Для Пуйши голод был пустой и холодной болью, которую она чувствовала, беспомощно лежа в Преисподней. Но для Дао Ше Цзюй голод был соленым вкусом земли и болью от песка, застрявшего между зубами.
Для Пуйши жизнь была тупой болью, состоящей из повторяющихся ударов и ножевых ранений. Для Дао Ше Цзюй жизнь была медленной и сочащей болью, неизбежным плачем беспомощного ребенка. Для Конг Хуэй Джо жизнь была быстрой и жгучей болью: нервы поджаривались, кожа трескалась, а плоть поджаривалась, кипящая кровь и лопнувшие кровеносные сосуды. Для Хао Ханя жизнь была отчаянной болью от питья соленой морской воды до тех пор, пока все внутренности не замариновались, просто потому, что больше нечего было пить.
Для Юэ Яна жизнь была мучительной болью, желудок скручивался от каждого кусочка, когда вы думали о том, откуда взялось мясо, которое вы ели. Соседи только что потеряли ребенка от голода, а вы потеряли своего, но ни одна семья не могла сделать то, что, как они знали, им было нужно. Вместо этого они просто переключились, закрыли глаза и переключились, надеясь, что это облегчит боль. Но эта боль, скручивание, когда она скрежетала зубами по высохшей плоти, для Юэ Яна было чем-то, что невозможно облегчить.

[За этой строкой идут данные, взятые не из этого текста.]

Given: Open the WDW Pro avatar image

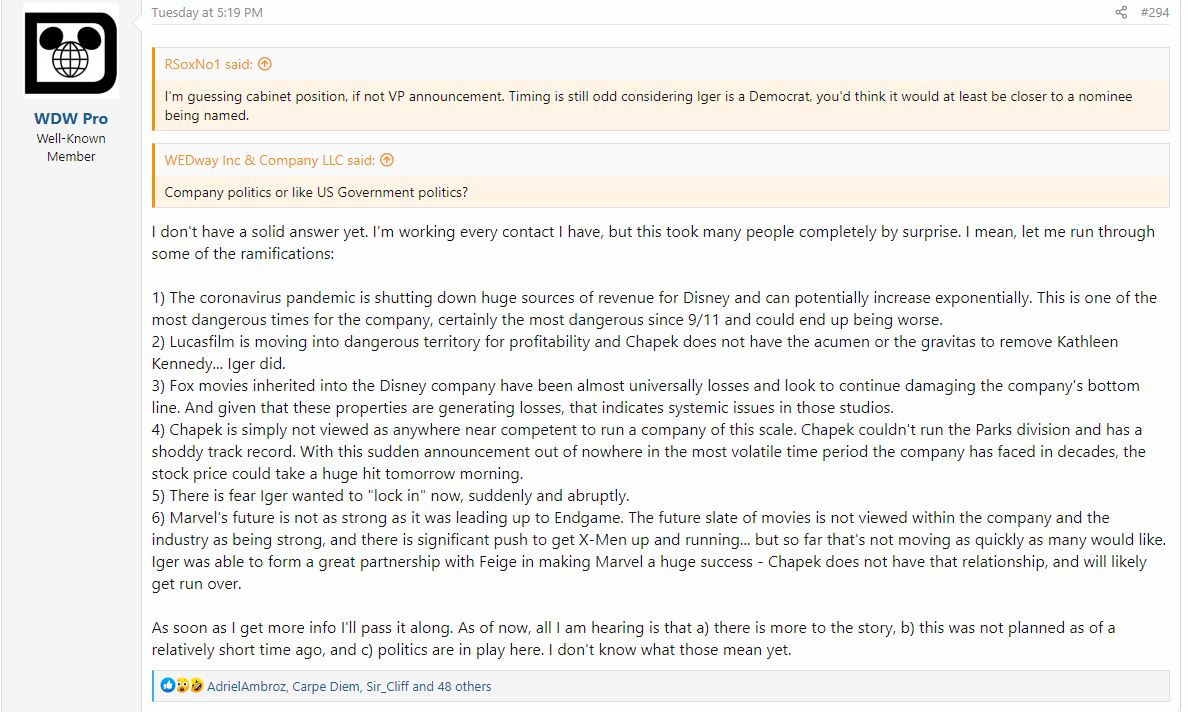Looking at the screenshot, I should [x=71, y=53].
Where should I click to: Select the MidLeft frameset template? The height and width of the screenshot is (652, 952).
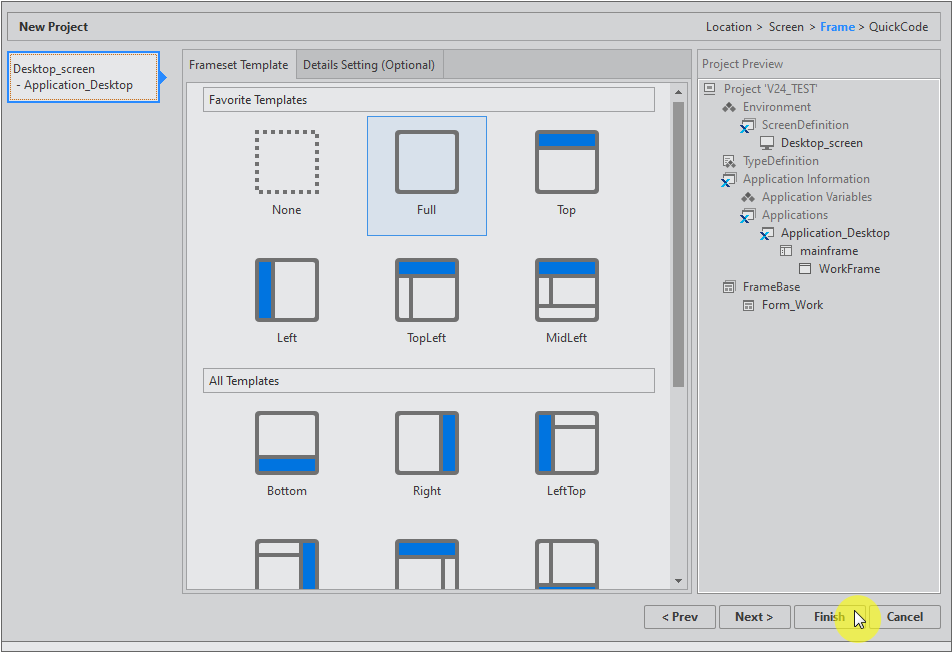click(x=566, y=290)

Для Цин Яо Шэ жизнь была серией тупых болей, приглушенных тресков от раскалывания костей. Для Ку Шина жизнь была жгучей болью, лезвия вырезали на коже замысловатые узоры, создавая произведения искусства. Для Ронга Даоре жизнь была тошнотворной болью, отрубленной ногой холодной зимой, когда его семья уже израсходовала жалкие запасы зерна, которые им удалось накопить после последней засухи. Для Цин Ши Я жизнь была пустой и влажной болью, детские слезы падали на ее лицо, когда они кричали, чтобы она проснулась, только для того, чтобы она чахла, когда голод наконец взял над ней верх.
А для Инь Луна жизнь теперь представляла собой бесконечную смесь боли, страданий и страданий сотен людей, переплетающихся в боль одного человека и их спасение.